**EXERCISE GOAL**.
Begin at the line containing "Prijava (1220, 30)" in the records below, end at the line containing "Quarry Aggregate (484, 568)", and retype each line in that span exactly. No other line and no image should appear.

**LISTED RECORDS**.
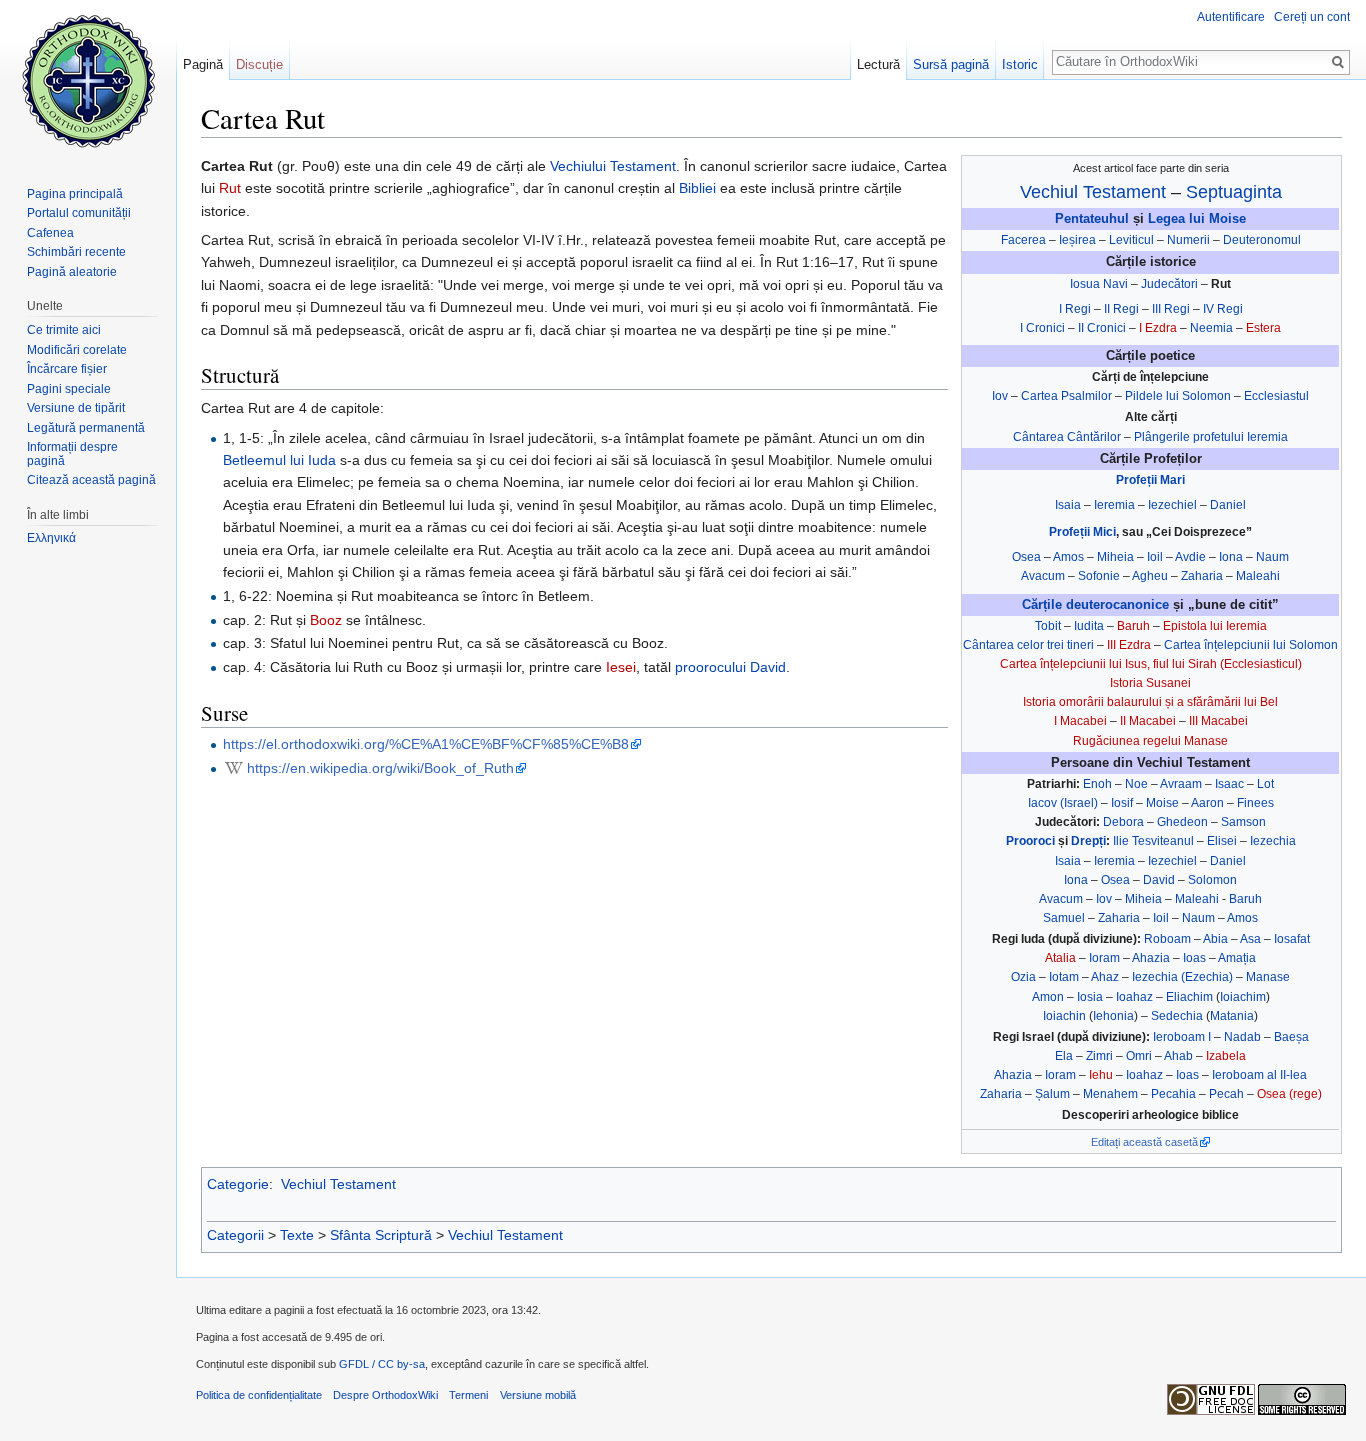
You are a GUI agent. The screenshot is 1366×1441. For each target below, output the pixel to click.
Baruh (1133, 626)
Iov (1000, 396)
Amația (1237, 958)
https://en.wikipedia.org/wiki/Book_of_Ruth (380, 768)
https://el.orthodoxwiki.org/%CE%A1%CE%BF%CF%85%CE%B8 (426, 744)
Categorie (238, 1184)
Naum (1272, 557)
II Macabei (1148, 721)
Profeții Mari (1150, 480)
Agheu (1150, 576)
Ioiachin (1064, 1016)
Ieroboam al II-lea (1259, 1075)
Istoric (1020, 64)
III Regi (1171, 309)
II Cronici (1102, 328)
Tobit (1048, 626)
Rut (230, 188)
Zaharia (1202, 576)
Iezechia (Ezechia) (1182, 977)
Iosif (1122, 803)
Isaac (1229, 784)
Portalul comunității (79, 213)
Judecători (1169, 284)
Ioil (1155, 557)
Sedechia (1177, 1016)
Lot (1265, 784)
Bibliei (697, 188)
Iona (1231, 557)
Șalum (1052, 1094)
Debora (1123, 822)
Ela (1064, 1056)
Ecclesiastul (1276, 396)
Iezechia (1273, 841)
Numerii (1188, 240)
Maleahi (1258, 576)
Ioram (1104, 958)
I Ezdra (1158, 328)
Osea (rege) (1289, 1094)
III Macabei (1218, 721)
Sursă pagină (951, 64)
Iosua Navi (1099, 284)
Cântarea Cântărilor (1067, 437)
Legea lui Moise (1197, 219)
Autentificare (1231, 17)
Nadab (1242, 1037)
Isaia (1068, 505)
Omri (1139, 1056)
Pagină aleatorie (72, 272)
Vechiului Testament (613, 166)
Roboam (1167, 939)
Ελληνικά (51, 538)
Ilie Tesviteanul (1153, 841)
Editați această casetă (1144, 1142)
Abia (1215, 939)
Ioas (1194, 958)
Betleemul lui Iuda (279, 460)
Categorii (235, 1235)
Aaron (1207, 803)
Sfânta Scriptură (381, 1235)
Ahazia (1151, 958)
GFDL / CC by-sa (382, 1364)
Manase (1268, 977)
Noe (1136, 784)
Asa (1250, 939)
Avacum (1043, 576)
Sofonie (1099, 576)
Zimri (1099, 1056)
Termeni (468, 1395)
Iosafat (1292, 939)
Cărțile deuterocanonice (1095, 605)
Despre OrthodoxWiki (385, 1395)
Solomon (1212, 880)
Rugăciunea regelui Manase (1150, 741)
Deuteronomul (1262, 240)
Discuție (259, 64)
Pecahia (1173, 1094)
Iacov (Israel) (1063, 803)
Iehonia (1113, 1016)
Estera (1263, 328)
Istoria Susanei (1150, 683)
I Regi (1075, 309)
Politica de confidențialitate (259, 1395)
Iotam (1064, 977)
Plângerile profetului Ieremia (1211, 437)
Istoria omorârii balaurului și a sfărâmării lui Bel (1150, 702)
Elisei (1222, 841)
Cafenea (50, 233)
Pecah (1226, 1094)
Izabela (1226, 1056)
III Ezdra (1129, 645)
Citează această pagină (91, 480)
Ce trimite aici (64, 330)
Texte (297, 1235)
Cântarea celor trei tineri (1028, 645)
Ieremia (1114, 505)
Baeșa (1291, 1037)
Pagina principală (75, 194)
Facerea (1023, 240)
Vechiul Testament (1093, 192)
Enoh (1097, 784)
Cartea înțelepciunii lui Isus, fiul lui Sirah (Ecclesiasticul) (1151, 664)
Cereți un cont (1312, 17)
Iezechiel (1172, 505)
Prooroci (1030, 841)
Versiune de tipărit (76, 408)
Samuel (1064, 918)
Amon (1048, 997)
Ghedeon (1182, 822)
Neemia (1211, 328)
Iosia (1090, 997)
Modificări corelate (77, 350)
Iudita (1089, 626)
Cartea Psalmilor (1066, 396)
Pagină (203, 64)
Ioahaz (1134, 997)
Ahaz (1105, 977)
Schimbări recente (76, 252)
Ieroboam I (1182, 1037)
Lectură (878, 64)
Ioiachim (1243, 997)
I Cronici (1042, 328)
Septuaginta (1234, 192)
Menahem (1110, 1094)
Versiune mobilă (538, 1395)
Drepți (1088, 841)
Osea (1026, 557)
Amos (1068, 557)
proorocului (710, 667)
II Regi (1121, 309)
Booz (326, 620)
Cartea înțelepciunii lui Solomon (1251, 645)
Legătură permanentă (86, 428)
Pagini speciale (69, 389)
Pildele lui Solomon (1178, 396)
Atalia (1060, 958)
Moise (1162, 803)
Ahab (1178, 1056)
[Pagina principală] (88, 80)
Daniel (1228, 505)
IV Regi (1223, 309)
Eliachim (1189, 997)
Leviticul (1131, 240)
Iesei (621, 667)
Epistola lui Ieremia (1215, 626)
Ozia (1023, 977)
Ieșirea (1077, 240)
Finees (1255, 803)
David (1159, 880)
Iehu (1101, 1075)
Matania (1232, 1016)
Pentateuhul (1092, 219)
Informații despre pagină (72, 454)
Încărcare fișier (67, 369)
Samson (1243, 822)
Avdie (1190, 557)
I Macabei (1080, 721)
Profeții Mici (1082, 532)
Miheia (1115, 557)
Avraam (1181, 784)
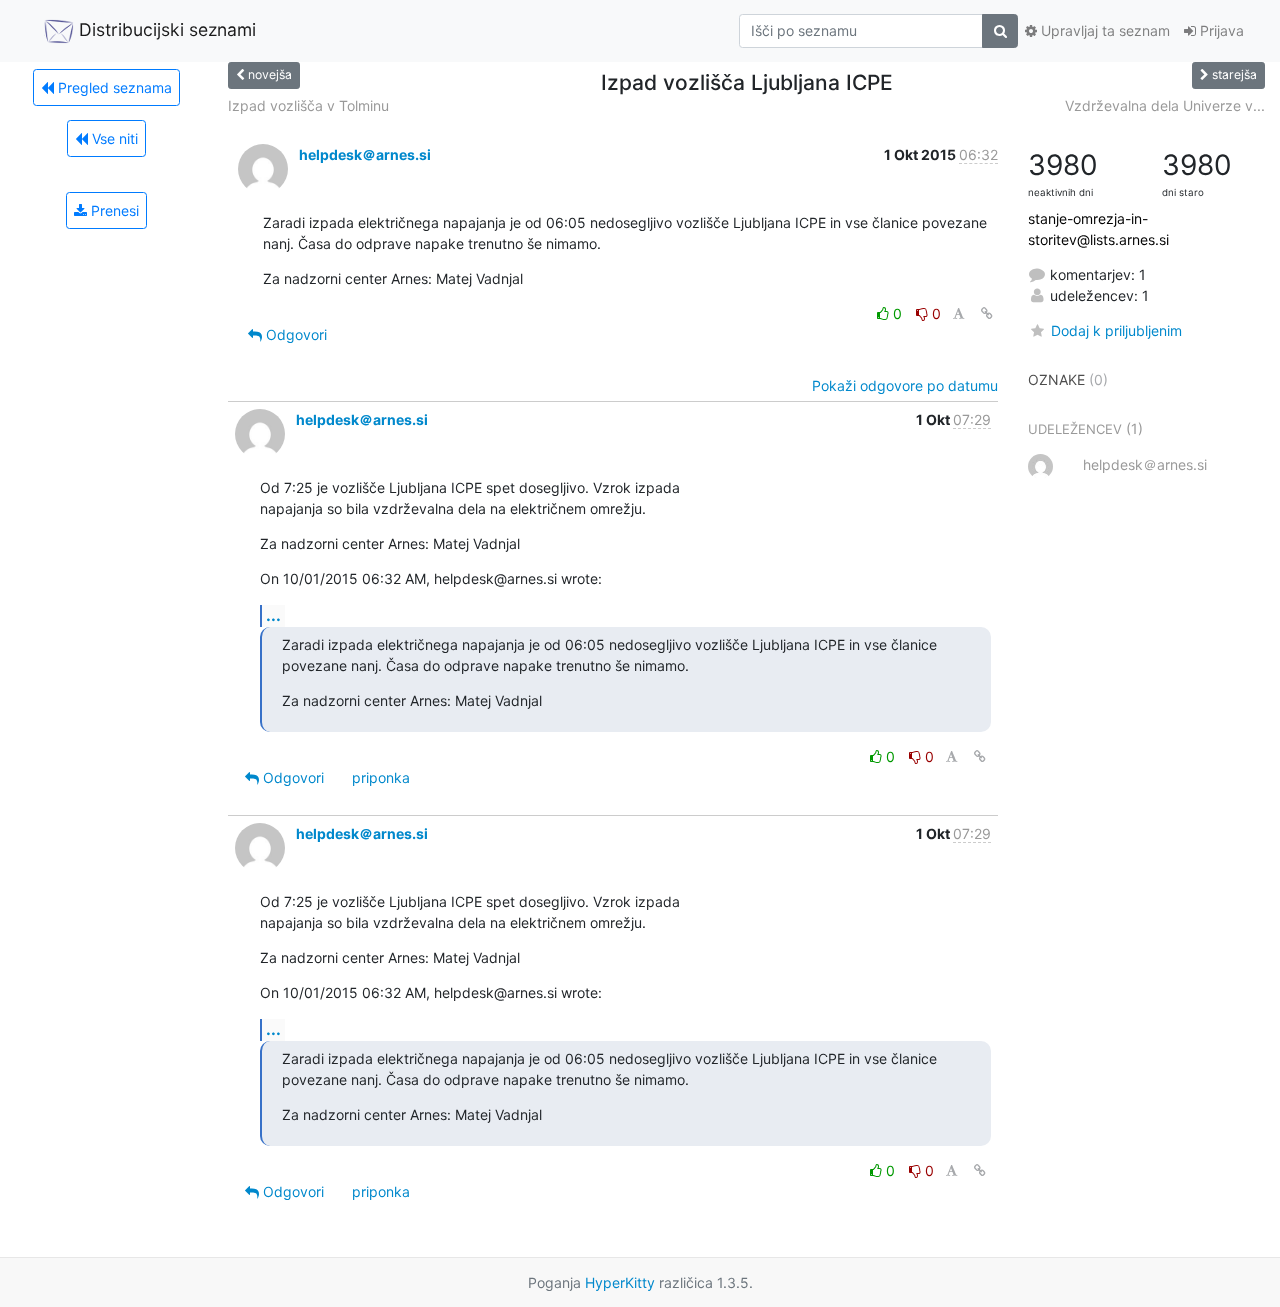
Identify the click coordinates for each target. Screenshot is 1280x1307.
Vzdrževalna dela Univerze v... (1165, 105)
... (273, 615)
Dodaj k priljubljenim (1116, 330)
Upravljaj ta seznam (1103, 30)
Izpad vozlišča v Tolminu (308, 105)
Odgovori (294, 334)
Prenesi (113, 210)
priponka (381, 777)
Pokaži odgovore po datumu (905, 385)
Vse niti (113, 138)
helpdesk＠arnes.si (365, 154)
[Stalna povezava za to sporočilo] (987, 313)
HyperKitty (620, 1282)
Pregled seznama (113, 87)
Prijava (1220, 30)
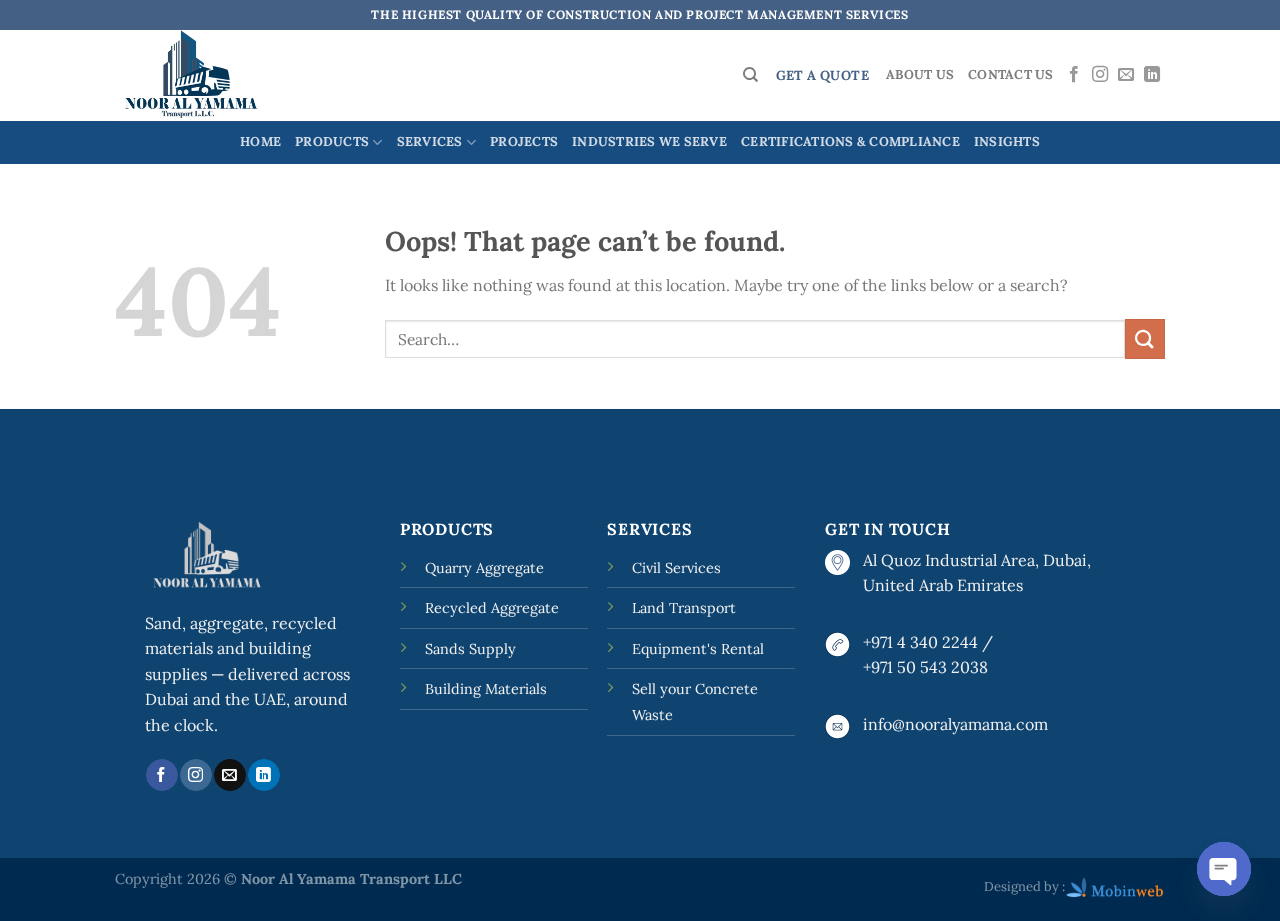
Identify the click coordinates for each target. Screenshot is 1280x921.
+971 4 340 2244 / (928, 642)
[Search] (750, 75)
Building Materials (486, 689)
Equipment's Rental (698, 649)
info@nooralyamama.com (955, 724)
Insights (1007, 141)
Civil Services (676, 568)
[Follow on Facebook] (1074, 75)
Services (430, 141)
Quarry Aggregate (484, 568)
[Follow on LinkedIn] (1152, 75)
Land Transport (684, 608)
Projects (524, 141)
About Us (920, 74)
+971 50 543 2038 (925, 667)
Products (332, 141)
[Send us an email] (1126, 75)
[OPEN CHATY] (1224, 869)
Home (260, 141)
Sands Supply (470, 649)
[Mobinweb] (1115, 886)
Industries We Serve (649, 141)
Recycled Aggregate (492, 608)
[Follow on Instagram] (1100, 75)
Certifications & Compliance (850, 141)
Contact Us (1011, 74)
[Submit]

**RESULT**.
Prijava (1220, 30)
Identify the click coordinates for each target. Screenshot is 1280x921.
+971 4 340 2244 / (928, 642)
[Search] (750, 75)
Building Materials (486, 689)
Equipment's Rental (698, 649)
info@nooralyamama.com (955, 724)
Insights (1007, 141)
Civil Services (676, 568)
[Follow on Facebook] (1074, 75)
Services (430, 141)
Quarry Aggregate (484, 568)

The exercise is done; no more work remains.